▶ Data supplied

....................

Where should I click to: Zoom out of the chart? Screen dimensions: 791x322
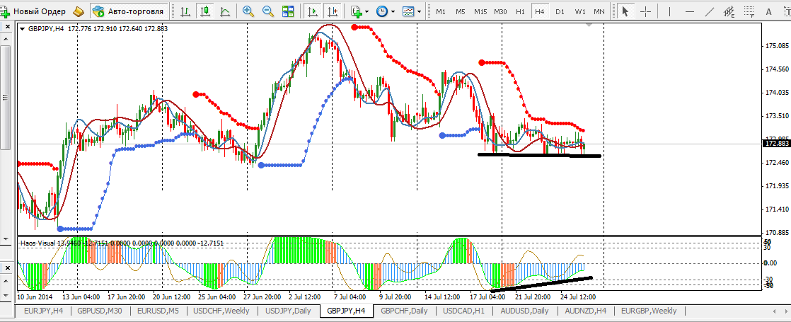point(268,11)
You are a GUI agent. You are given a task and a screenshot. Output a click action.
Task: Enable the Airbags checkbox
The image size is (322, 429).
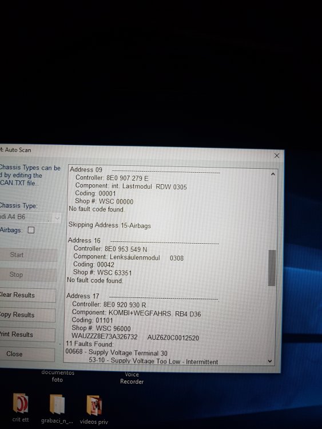pos(31,230)
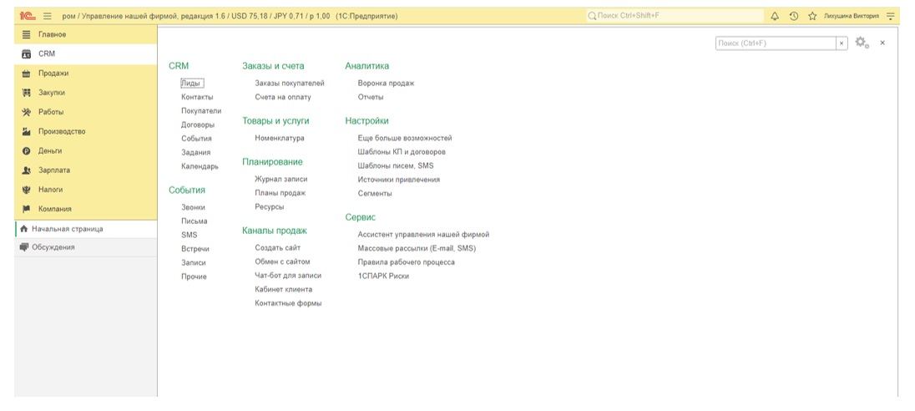The image size is (915, 411).
Task: Open Массовые рассылки (E-mail, SMS)
Action: click(x=417, y=248)
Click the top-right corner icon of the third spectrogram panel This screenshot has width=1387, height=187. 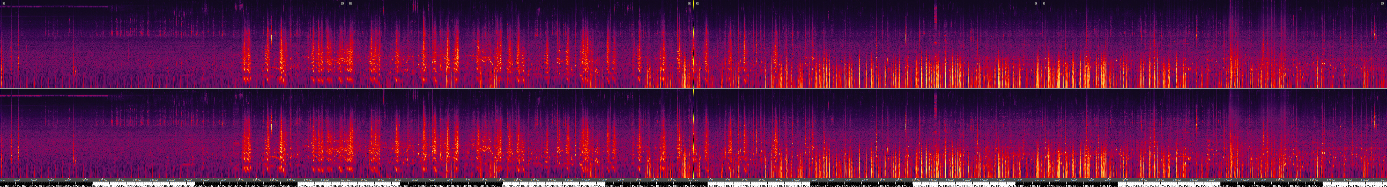point(1036,3)
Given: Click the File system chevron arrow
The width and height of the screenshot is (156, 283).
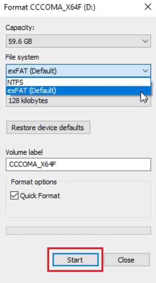Looking at the screenshot, I should pos(145,71).
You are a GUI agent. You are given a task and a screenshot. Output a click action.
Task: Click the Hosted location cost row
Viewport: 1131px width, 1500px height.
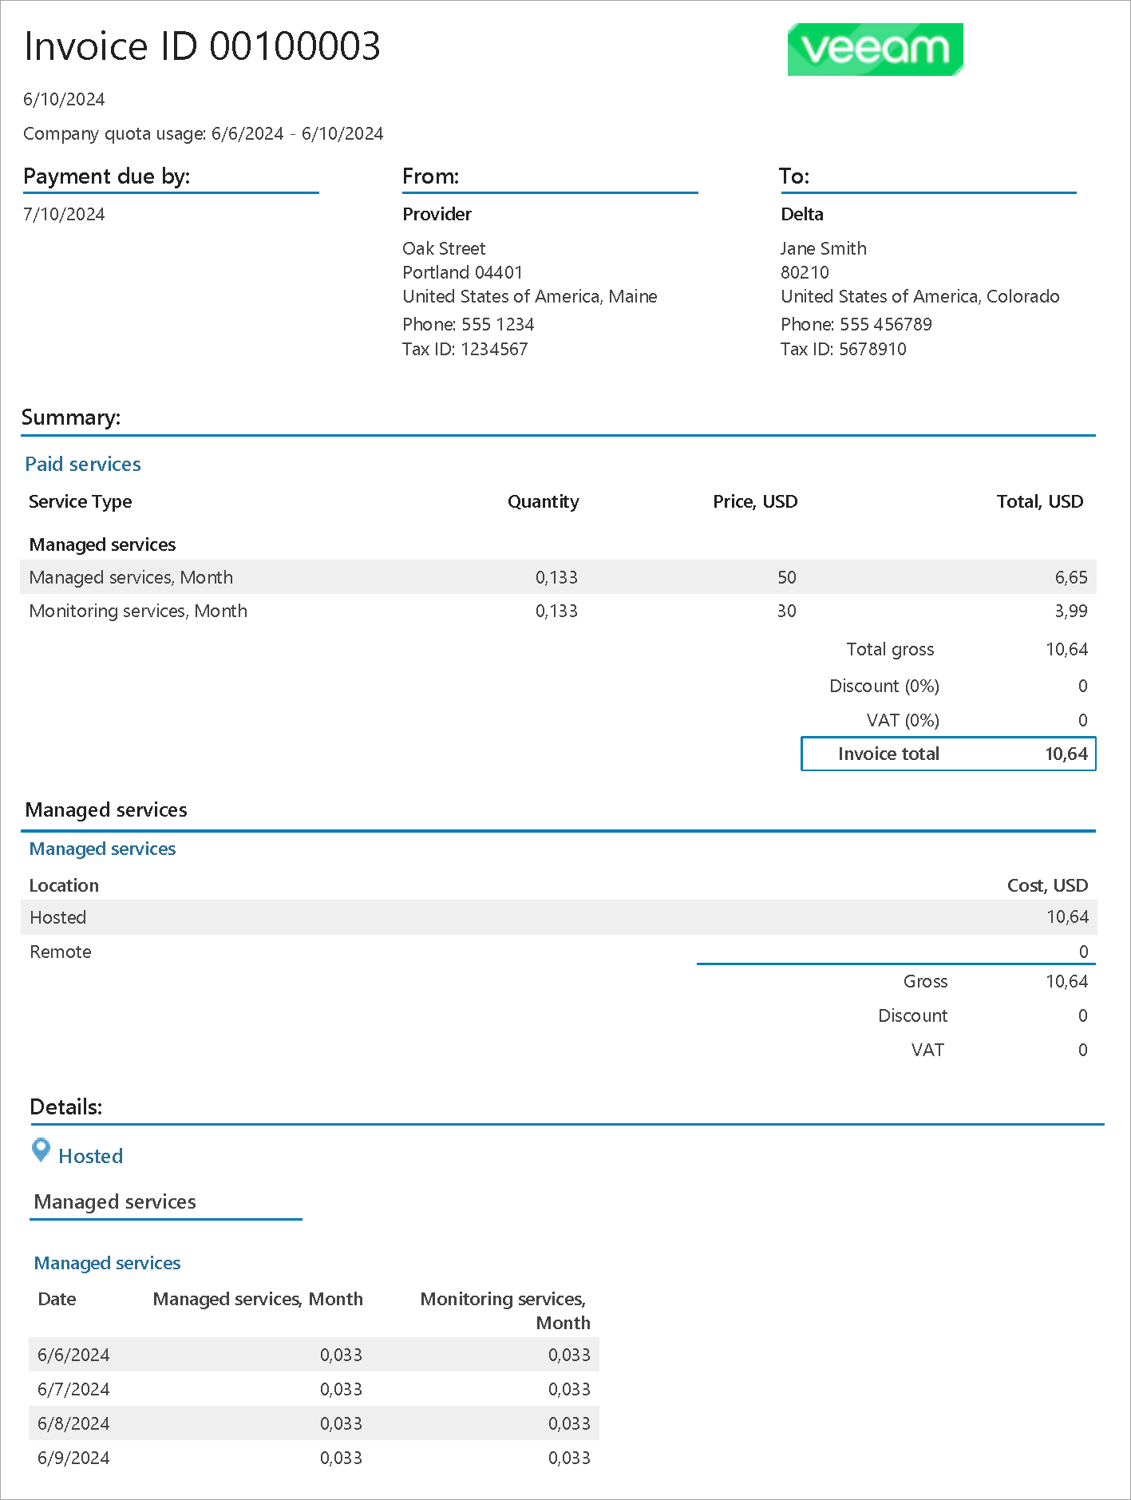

....................

▶ Brief
Reproduce only the lines between the line with "Given: Click the File system chevron arrow" and the final line of the records, both included, so that the copy matches them exactly and contains no pictures.

▶ Task response
Given: Click the File system chevron arrow
The width and height of the screenshot is (156, 283).
Looking at the screenshot, I should pos(145,71).
You are a GUI agent. You are given a task and a screenshot. Output a click action.
Task: Click the Hosted location cost row
Viewport: 1131px width, 1500px height.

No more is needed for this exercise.